Thursday, May 06, 2010

Moonlight Buttress

The past two days I climbed a route in Zion called "Moonlight Buttress" with Andrew Fitzgerald, a ranger at Zion National Park. This route is considered one of the classic climbs in Zion. We started early the first morning having to cross the Virgin River during spring runoff. It was cold and tricky to get across thus we had the whole route to ourselves during the climb. It was slow going as we brought a "haul bag" with extra water, food and sleeping gear. The climb is almost 1400 vertical feet. We had good weather except for some gusty winds during the night which made sleeping difficult.
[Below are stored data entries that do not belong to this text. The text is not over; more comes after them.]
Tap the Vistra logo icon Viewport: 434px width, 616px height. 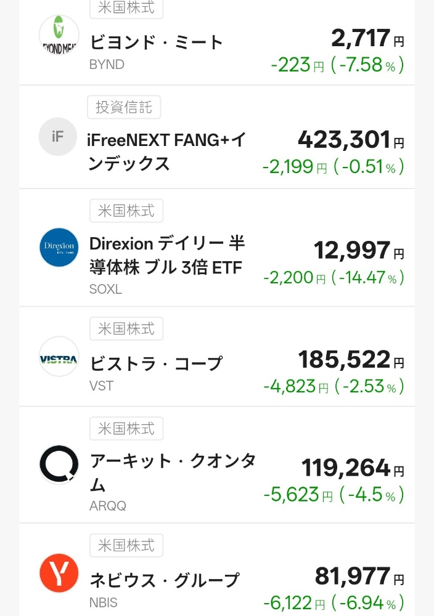(x=59, y=357)
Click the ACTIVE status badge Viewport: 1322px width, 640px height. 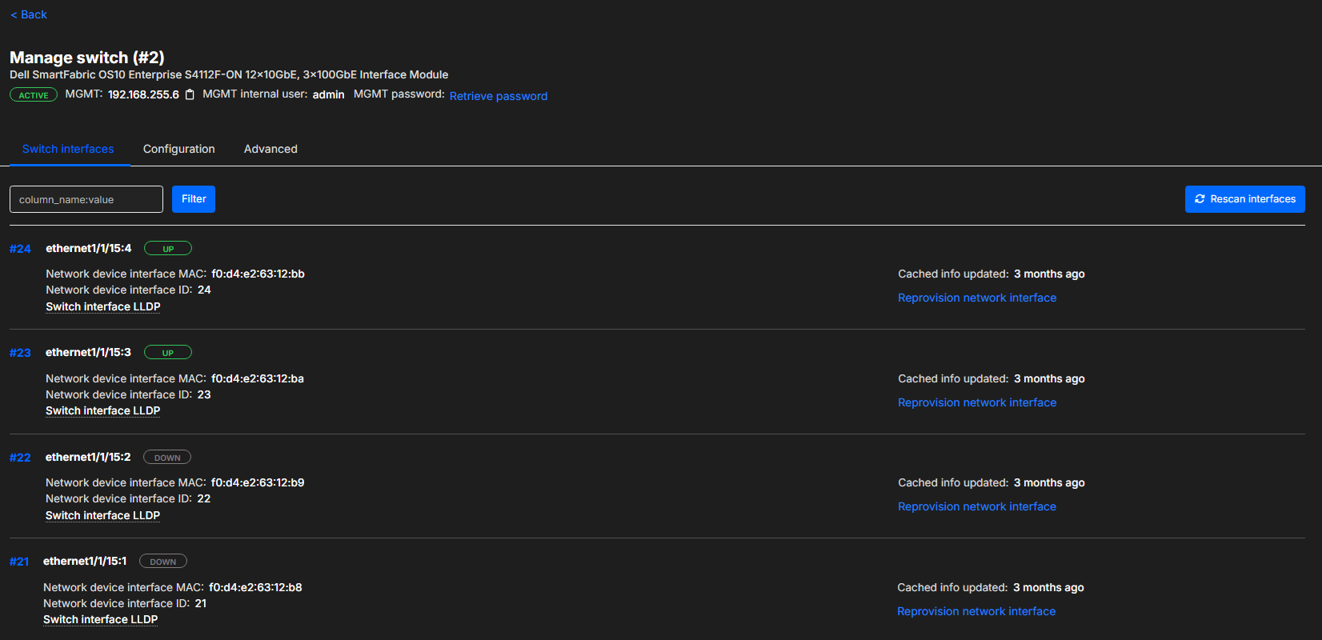pyautogui.click(x=34, y=95)
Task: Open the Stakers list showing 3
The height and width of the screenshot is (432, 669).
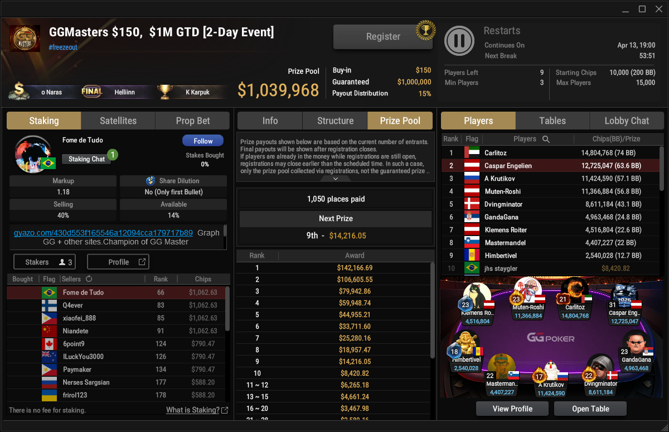Action: tap(49, 262)

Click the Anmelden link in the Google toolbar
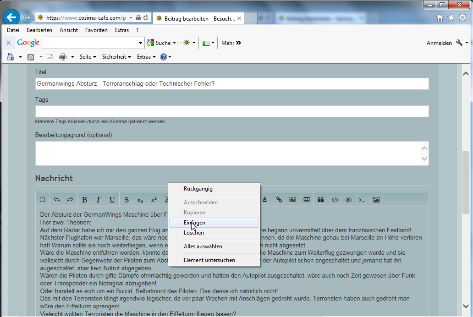pos(439,43)
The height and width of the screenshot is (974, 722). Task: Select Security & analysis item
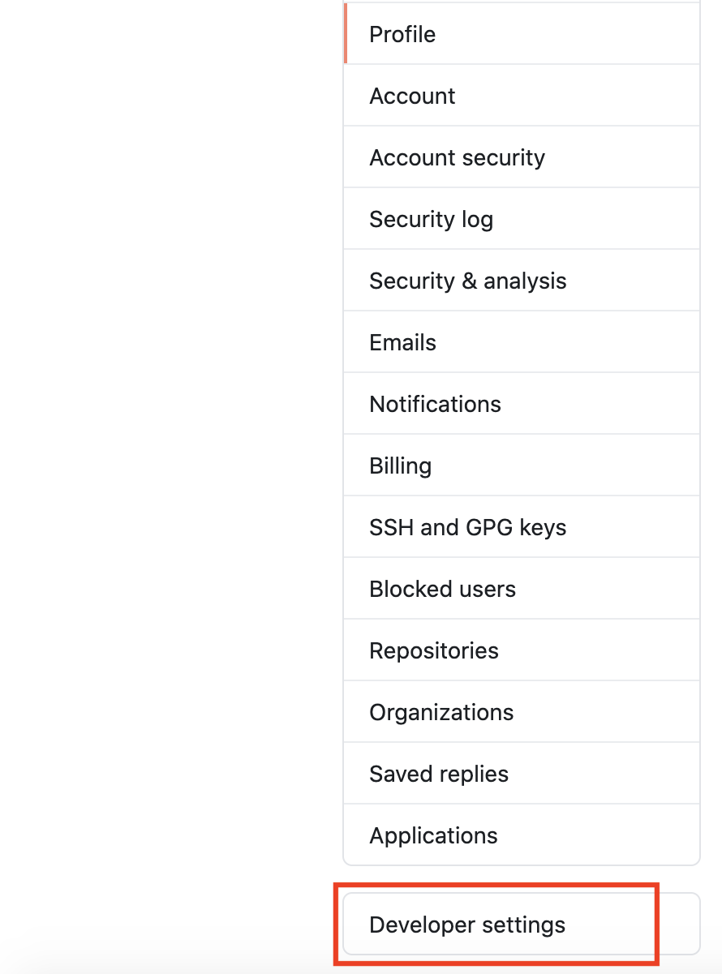(x=467, y=281)
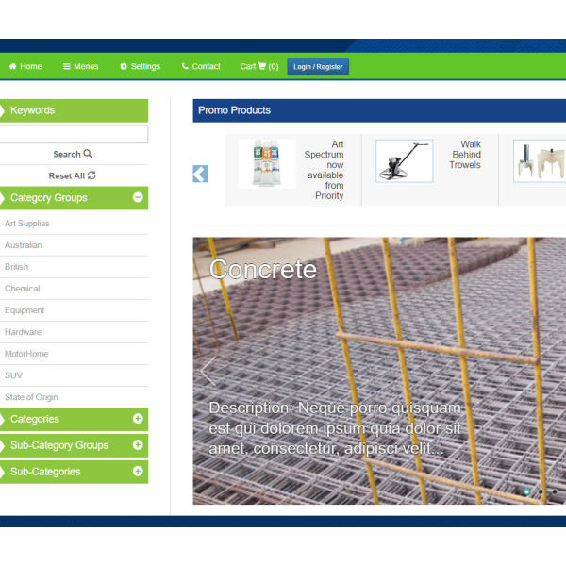Image resolution: width=566 pixels, height=566 pixels.
Task: Expand the Categories section
Action: (138, 419)
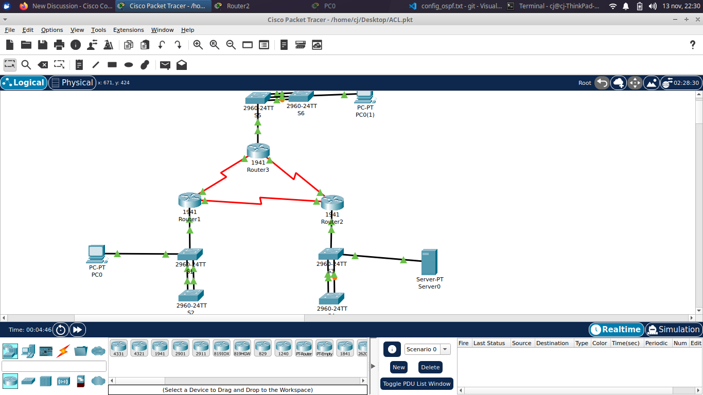Open the Tools menu
Image resolution: width=703 pixels, height=395 pixels.
coord(98,30)
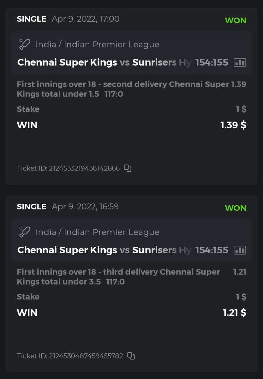Open match statistics icon on 17:00 ticket

pos(240,63)
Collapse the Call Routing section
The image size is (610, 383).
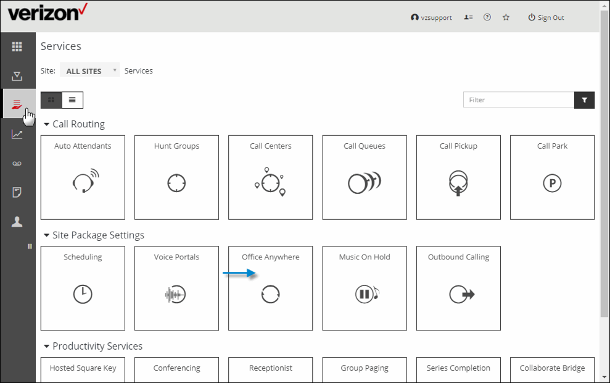46,124
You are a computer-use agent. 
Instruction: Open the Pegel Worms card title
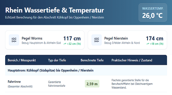(x=32, y=38)
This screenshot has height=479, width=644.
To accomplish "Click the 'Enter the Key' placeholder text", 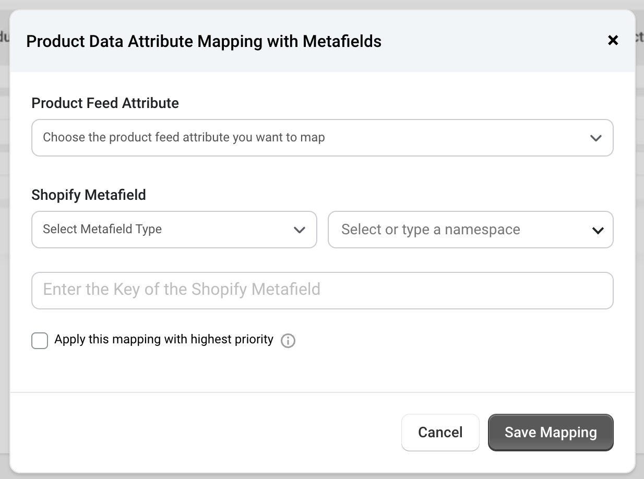I will click(x=182, y=290).
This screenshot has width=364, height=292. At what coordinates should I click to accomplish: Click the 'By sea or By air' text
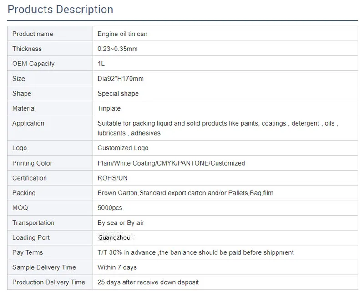click(121, 223)
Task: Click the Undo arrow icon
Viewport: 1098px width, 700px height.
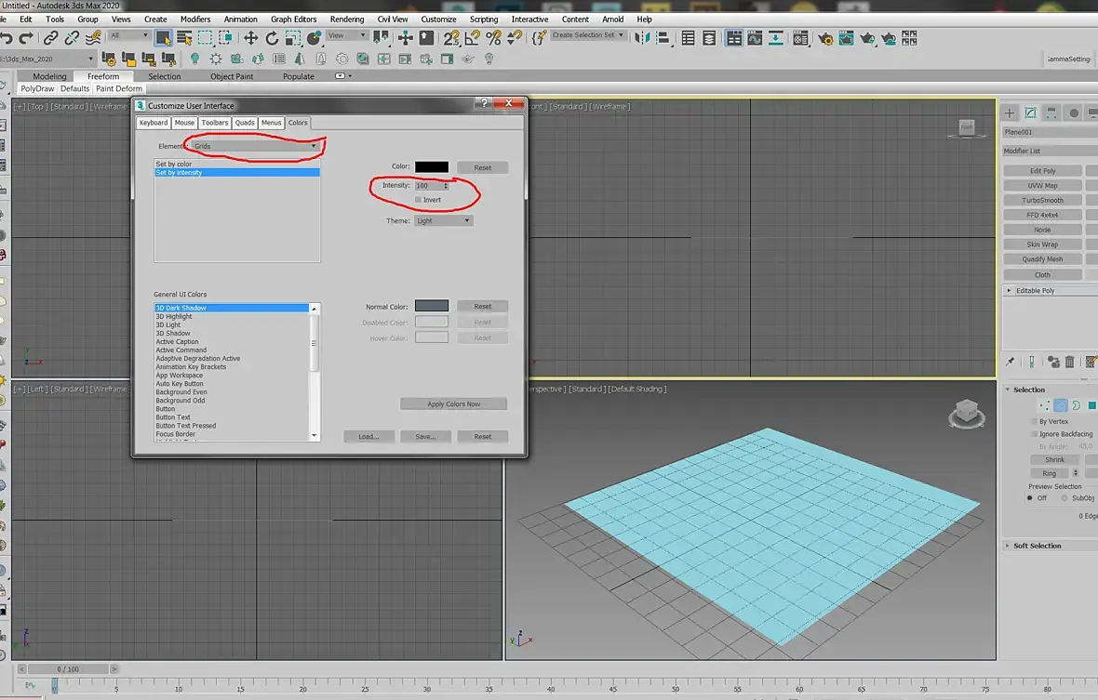Action: [7, 38]
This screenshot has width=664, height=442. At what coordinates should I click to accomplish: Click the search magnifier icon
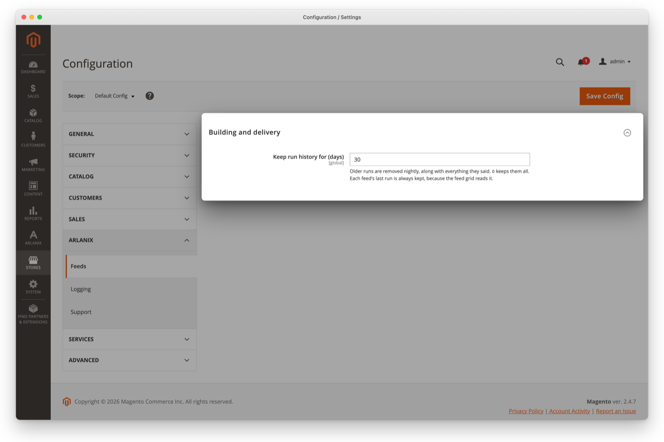[x=560, y=62]
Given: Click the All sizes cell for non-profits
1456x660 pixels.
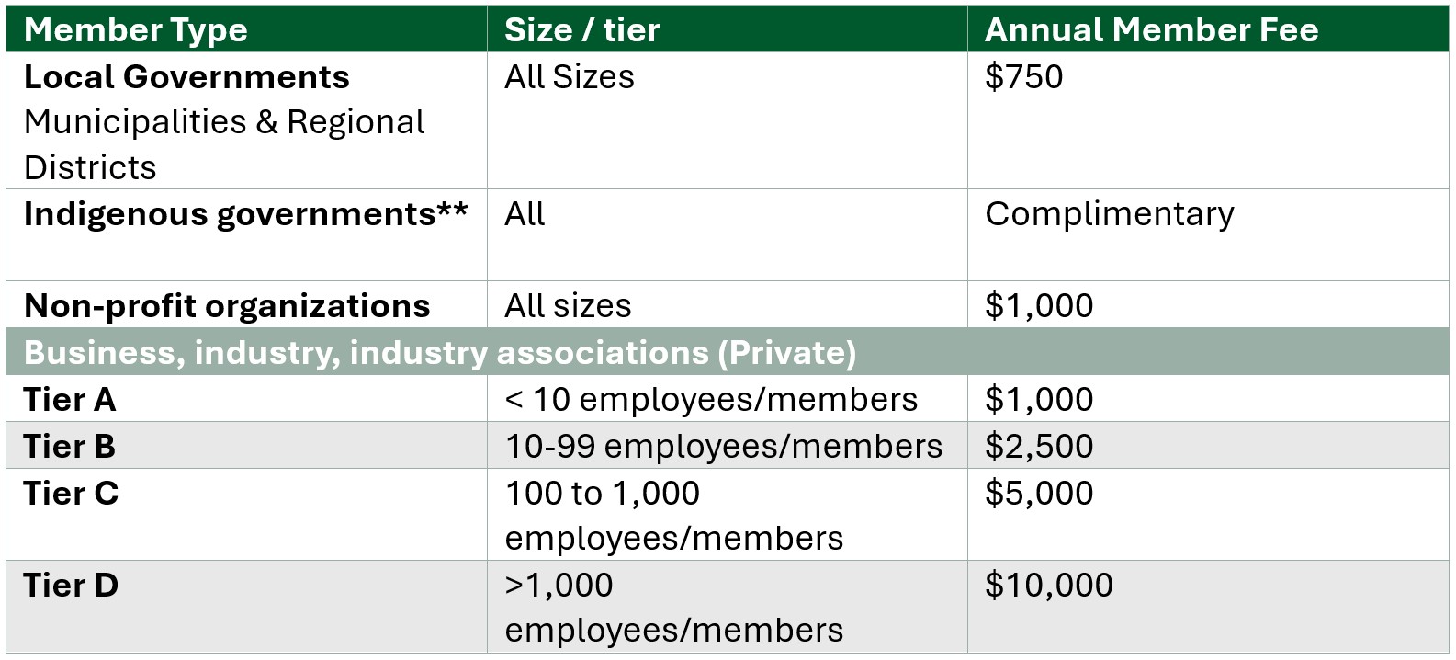Looking at the screenshot, I should coord(727,304).
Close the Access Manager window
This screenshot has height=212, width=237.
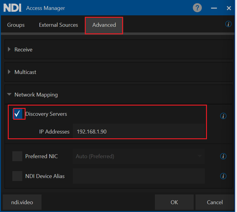tap(229, 8)
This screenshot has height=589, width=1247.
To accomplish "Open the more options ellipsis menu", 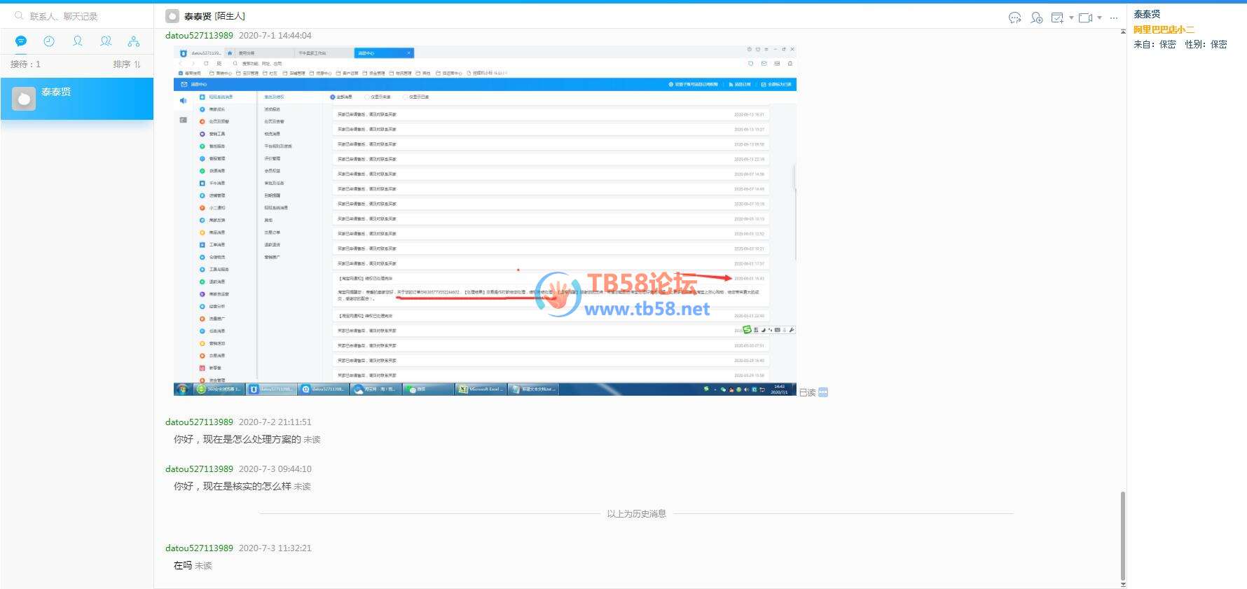I will (1114, 18).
The upper pitches of the route were stunning. Mostly a finger wide splitter crack extending to the top of the cliff. This was a very steep line with few ledges. We finished a bit early in the middle of the afternoon on the second day. The hike down the Angels Landing Trail was surprisingly difficult considering it was all down hill, but all the gear was rather heavy and our muscles fatigued. This climb was another one of my great adventures in Zion. I have done many in this park and hope to do many others. As I looked across the valley towards the Great White Throne I realized I had not stood on top of the great monolith. In fact, I personally don't know anybody who has done so. Maybe some day I'll do that one!

Sunday, May 02, 2010

Kayaking into the Gorge

The Virgin River is running high this year. There is a lot of snow-pack up in the mountains and it has been a cold and windy spring. I have been watching the river flows closely and have been trying to find partners to kayak the Virgin River. There are not many people who feel comfortable in a kayak and have a high sense of adventure for floating certain sections of the Virgin River as it is rocky, fast flowing and often choked with debris. Several phone calls later and some shuttling of vehicles, my nephew Tyrone and I launched in the kayaks from under the Man-O-War bridge in Bloomington on a Friday afternoon. This stretch of the river is not visited much. It is not particularly challenging for the avid kayakers and it starts out rather boring and it has a difficult take out requiring lots of effort to carry the boats back up to the highway. It took Tyrone a little while to figure out the nuances of paddling in the "sit-on-top" kayaks that I have. The river flow was about right for us at around 400 cfs. There were a lot of tamarisks in the initial stretch of the river as it winds around in the desert before diving into the upper portions of the Virgin River Gorge (VRG). These same tamarisks proved to be troublesome as they formed "strainers" along the way and provided many opportunities for a boater to get caught. Tyrone found this out the hard way and almost lost his boat. We were very fortunate to get his boat back and get underway again after a 40 minute delay and some anxiety producing moments (just ask Ty if you want details). We then entered the VRG. It is a really neat canyon. The walls of rock are impressive and it is exciting to see what is around each bend. Eventually the rock changes from gray limestone to red and white sandstone and the canyon has a wilderness quality. I would like to go back to that stretch of the VRG in the autumn when the river is low and hike through it. We stopped for a few minutes and stretched our legs and admired the towering sandstone buttes while warming up on a sandbar. As we approached the freeway we began to hear the roar of the cars and trucks speeding by. We drug the boats up a very steep and rocky slope below a very tall bridge spanning the Virgin River. It had taken us only 3 hours, but we were physically worked and had experienced some adrenaline producing moments. All in all a great day on the river!